KfV fordert: Höhere Strafen für Gurtenmuffel

Ein Drittel der tödlich verunglückten Fahrzeuginsassen nicht angegurtet

Wien (OTS) - Eine Anhebung des Strafgeldes für Gurtenmuffel von öS 100,-- auf öS 500,-- fordert das Kuratorium für Verkehrssicherheit angesichts der Unfallbilanz der letzten Woche. Im Zeitraum vom 14. bis 19. April 1998 kamen 9 Menschen auf Österreichs Straßen ums Leben. Ein Drittel der Getöteten war nicht angegurtet.

Österreichweit sind durchschnittlich 25,8% aller Lenker und 22,1% der Beifahrer ohne Gurt unterwegs, 63,3% der Fondpassagiere sind nicht angeschnallt, und 33,9% aller Kinder werden im Auto ungesichert transportiert. Dramatische Unfälle zeigen immer wieder, daß ungesicherte Fahrzeuginsassen mit voller Wucht aus dem Wagen geschleudert werden. Der Verzicht auf den Lebensretter Gurt endet in den meisten Fällen fatal.

Um diesem tödlichen Leichtsinn entgegenzuwirken, startet das Kuratorium für Verkehrssicherheit - gemeinsam mit der Allgemeinen Unfallversicherungsanstalt (AUVA), ARBÖ, ÖAMTC und dem Verkehrsministerium - im Mai 1998 eine breit angelegte Initiative zur Verbesserung der Anschnallquoten. Mit österreichweiten Schwerpunktaktionen sollen Bewußtseinsbildung und Information den Griff zum Gurt erleichtern.

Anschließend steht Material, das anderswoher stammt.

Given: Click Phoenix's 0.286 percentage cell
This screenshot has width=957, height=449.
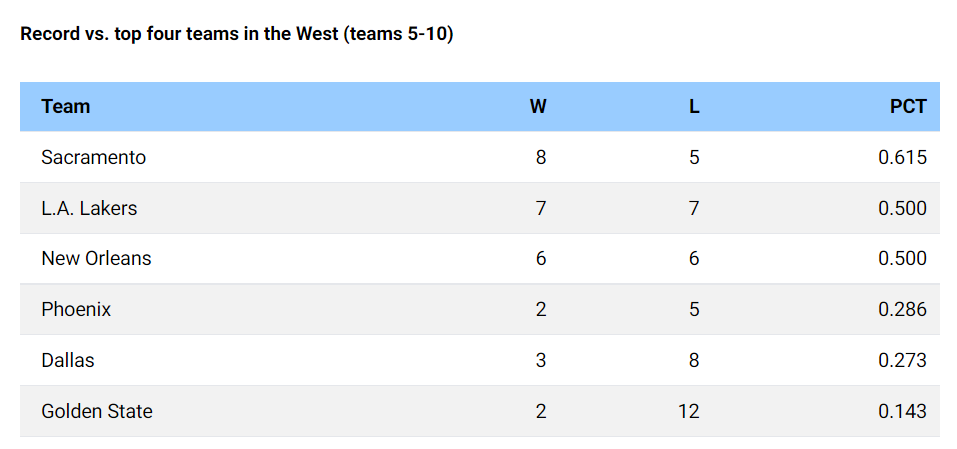Looking at the screenshot, I should pyautogui.click(x=902, y=309).
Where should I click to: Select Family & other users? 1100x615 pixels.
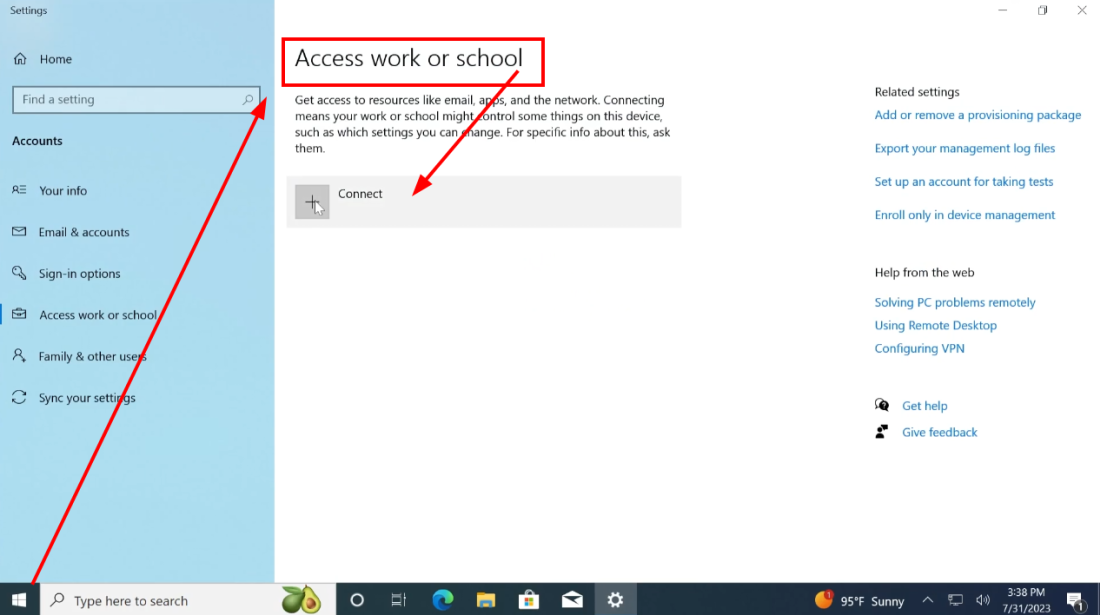pos(92,356)
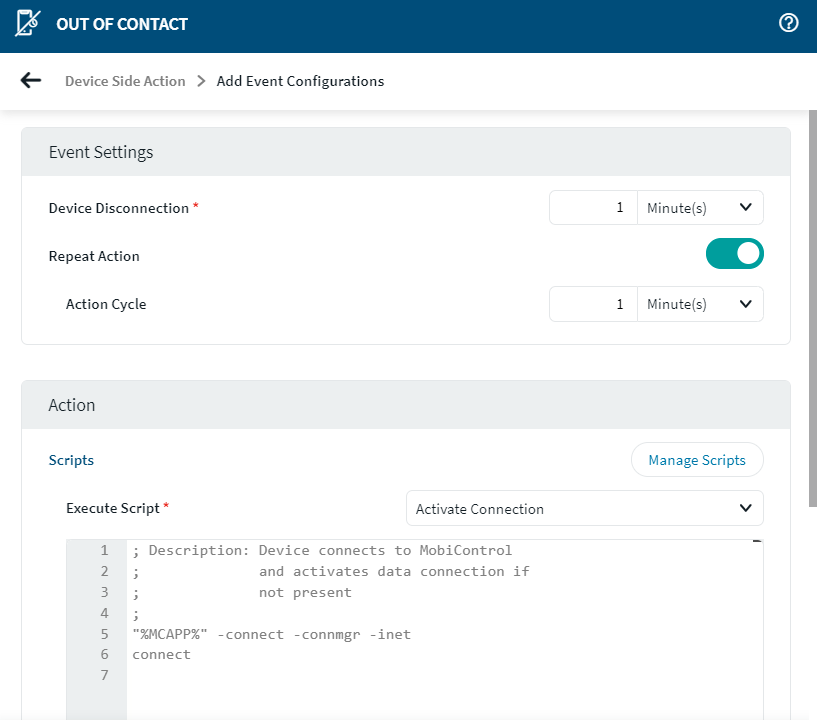Focus the Device Disconnection number field
Image resolution: width=817 pixels, height=720 pixels.
pyautogui.click(x=593, y=208)
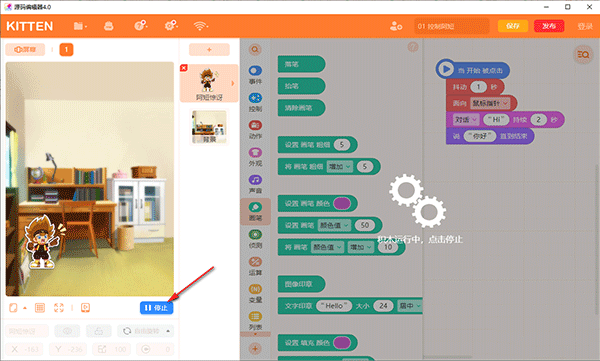This screenshot has width=600, height=361.
Task: Open the wifi connection menu in header
Action: tap(201, 26)
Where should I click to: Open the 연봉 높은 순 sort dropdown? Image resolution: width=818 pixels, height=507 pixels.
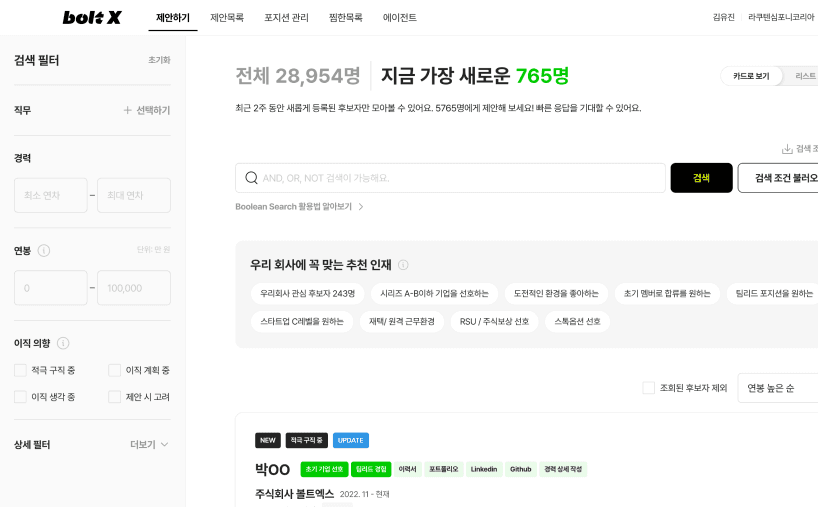point(778,388)

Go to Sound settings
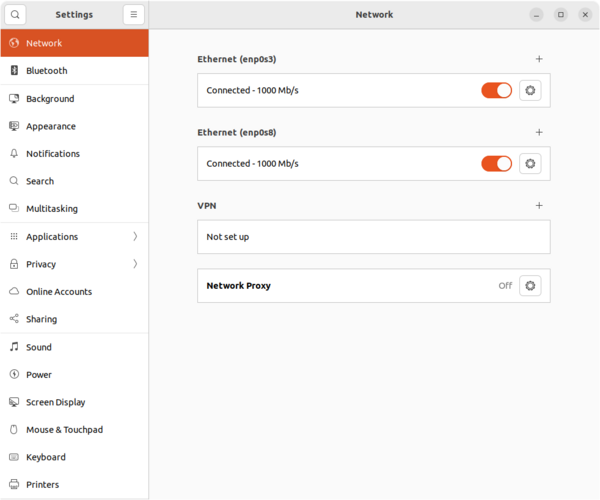(39, 347)
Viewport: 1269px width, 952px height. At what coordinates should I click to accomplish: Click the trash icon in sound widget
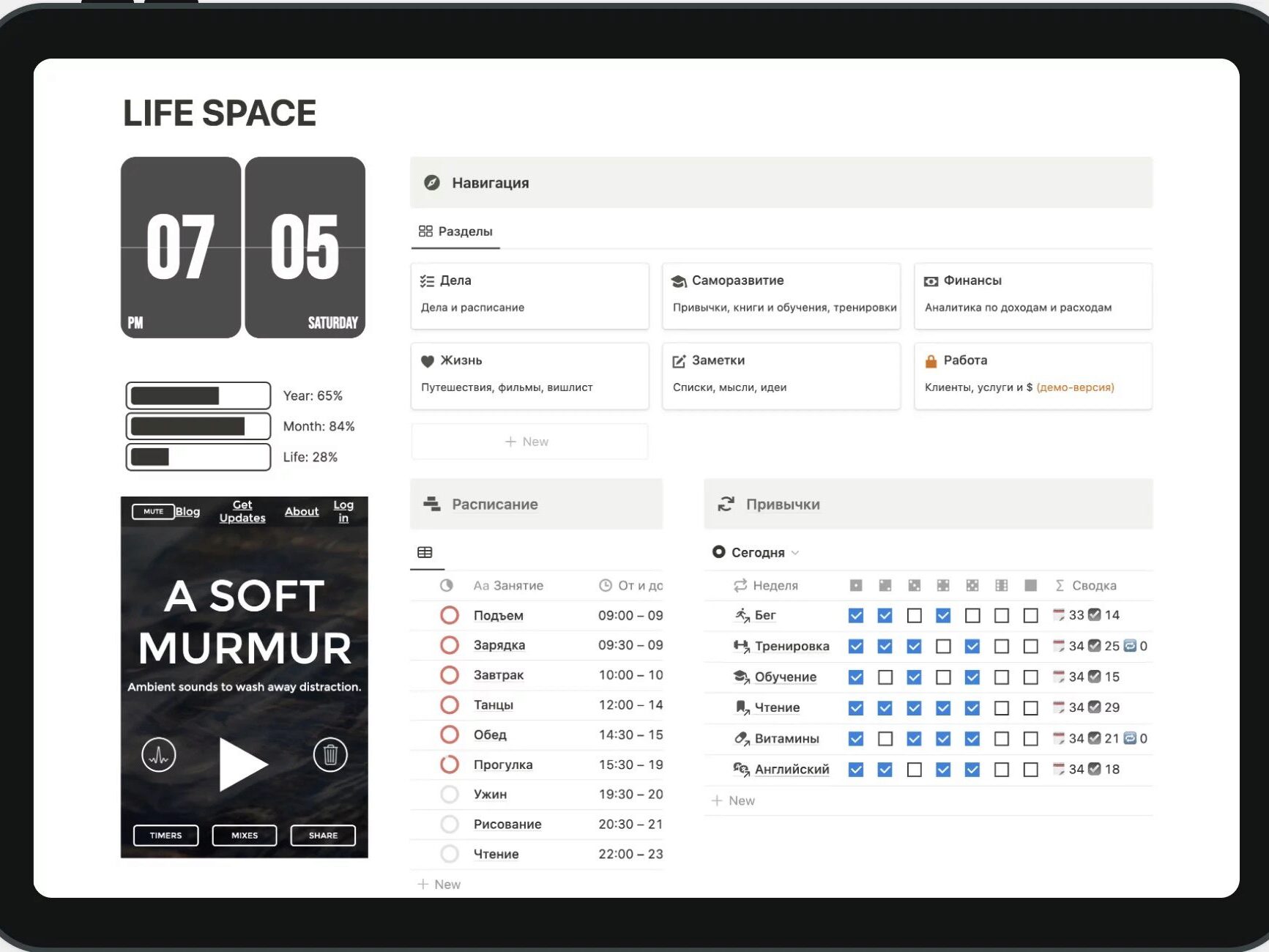pos(330,754)
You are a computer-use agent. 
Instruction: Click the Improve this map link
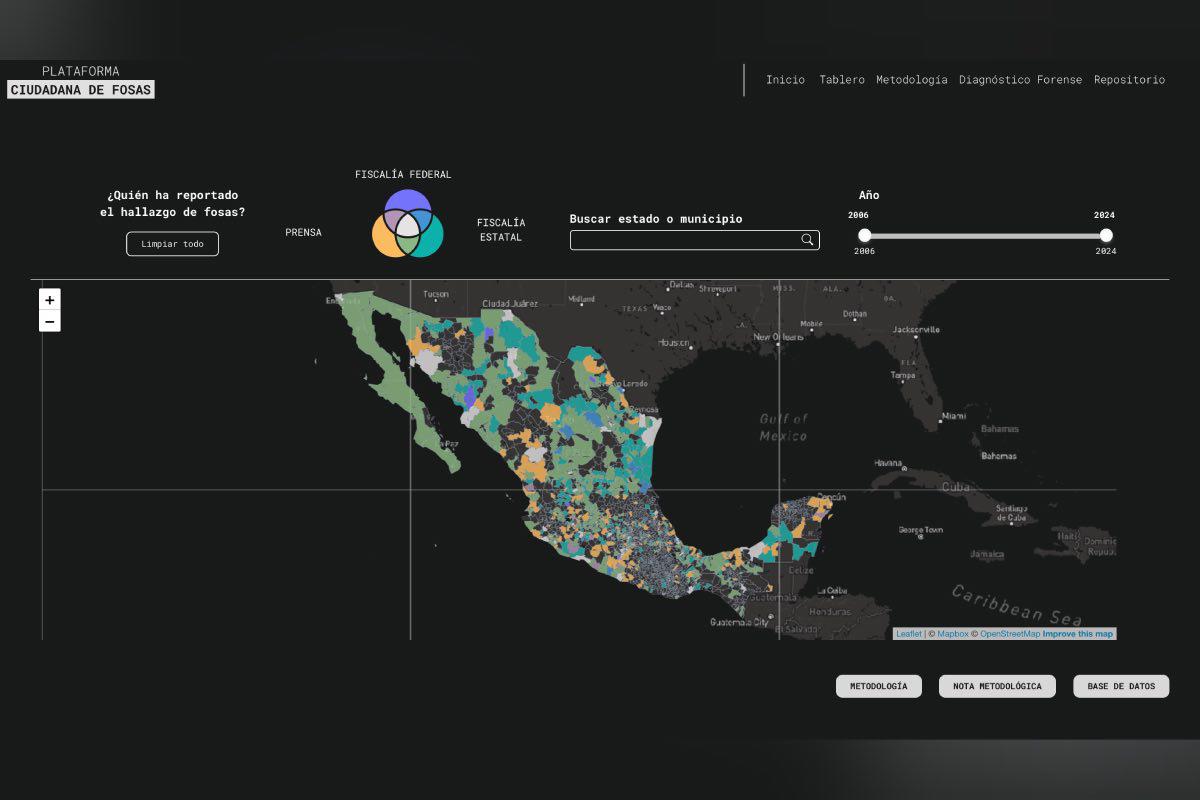tap(1077, 633)
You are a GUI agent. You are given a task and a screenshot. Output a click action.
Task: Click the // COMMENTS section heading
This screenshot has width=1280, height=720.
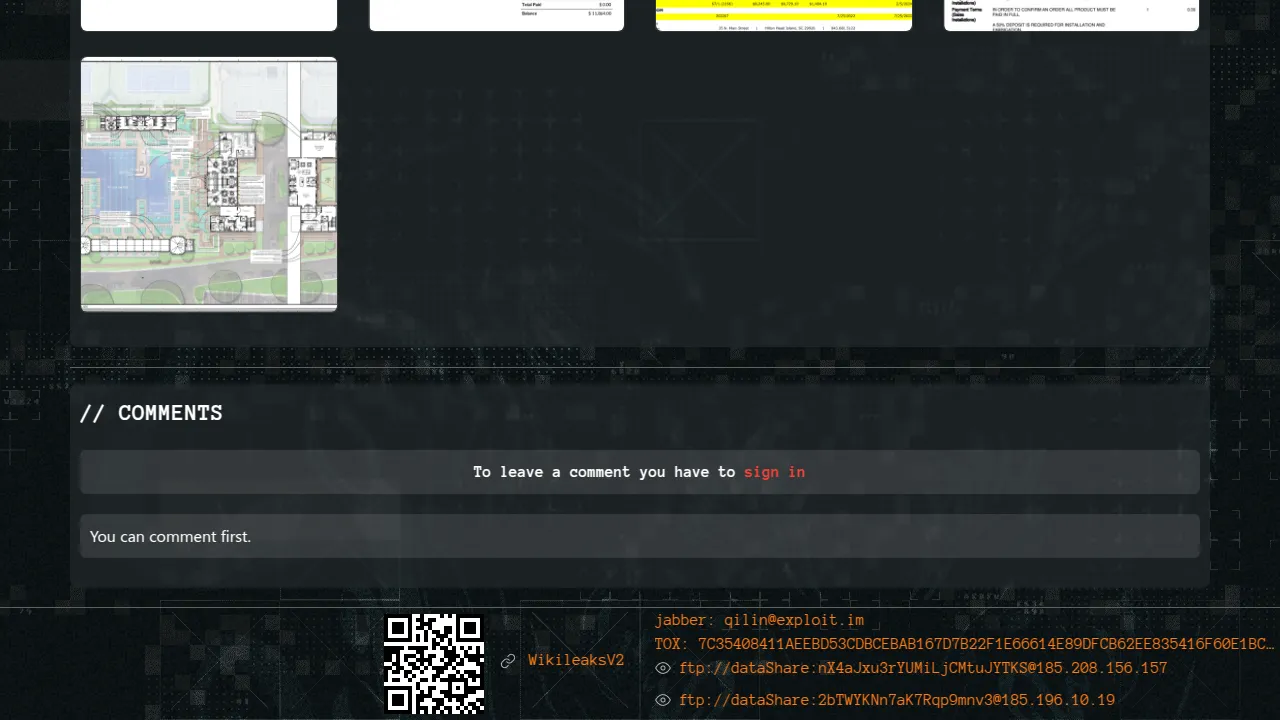coord(151,413)
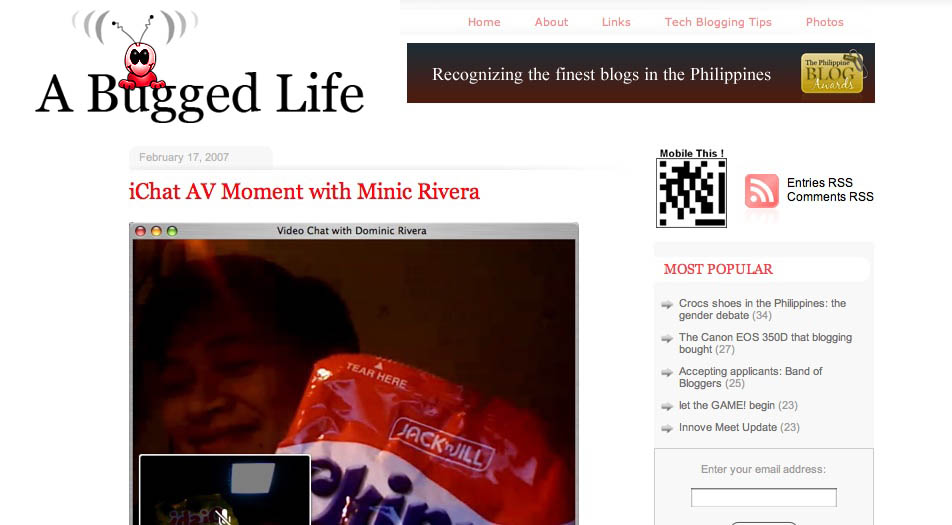Click the Philippine Blog Awards badge
The width and height of the screenshot is (952, 525).
tap(832, 73)
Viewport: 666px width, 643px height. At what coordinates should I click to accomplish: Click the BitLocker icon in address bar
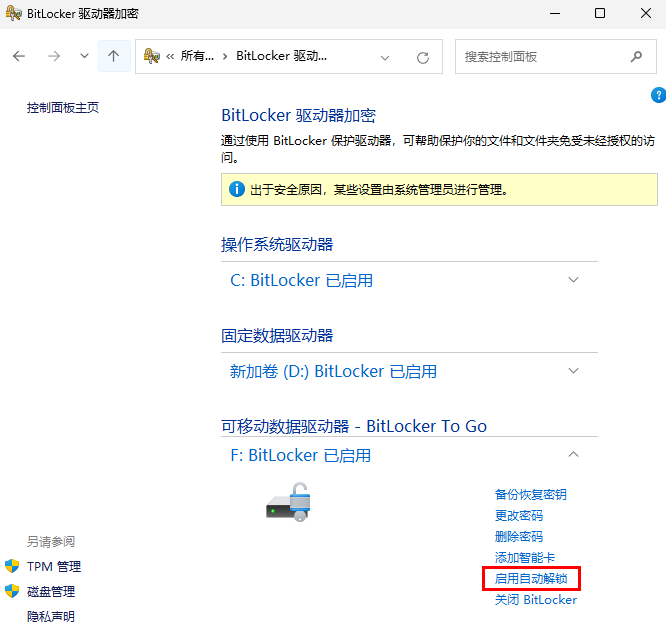point(153,56)
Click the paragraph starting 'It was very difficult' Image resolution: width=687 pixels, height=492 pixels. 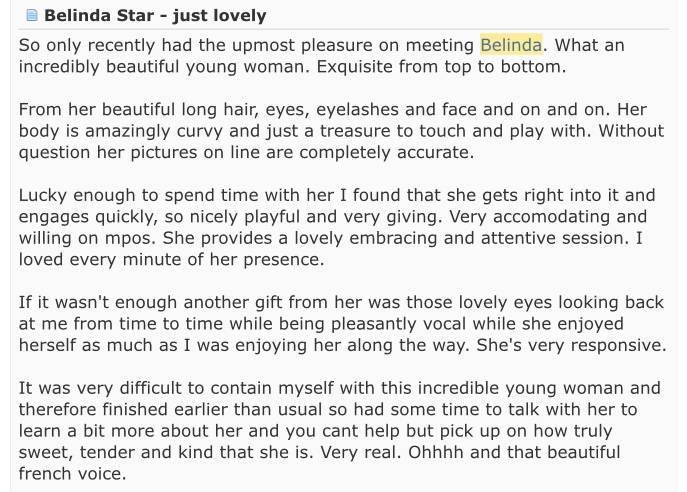340,431
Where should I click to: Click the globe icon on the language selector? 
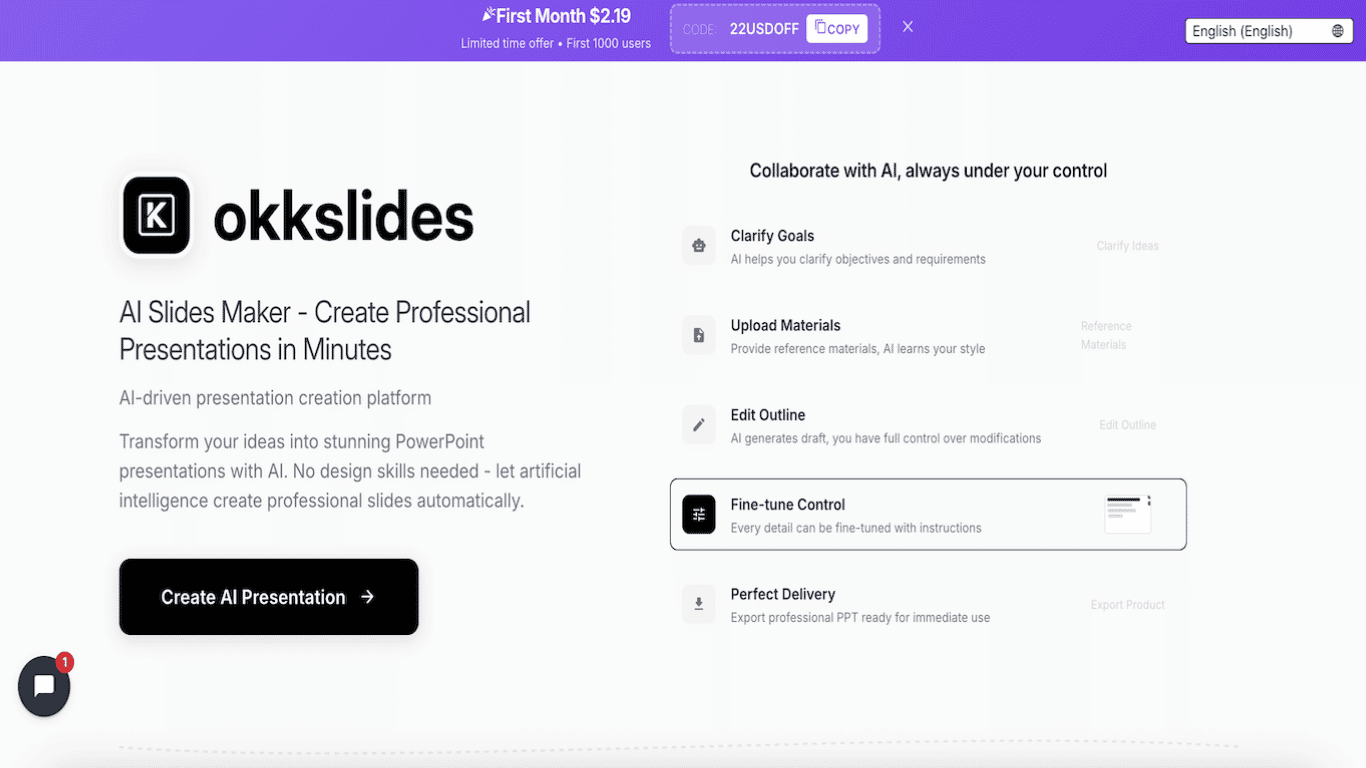pos(1340,31)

Weitere Unfallursachen waren nichtangepaßte Geschwindigkeit (3), Vorrangverletzung (2) und Übermüdung (2). Vom 1. Jänner bis zum 19. April gab es damit auf dem österreichischen Straßennetz vorläufig 207 Verkehrstote, im Vergleichszeitraum des Vorjahres verunglückten nach endgültigen Zahlen 264 Menschen tödlich.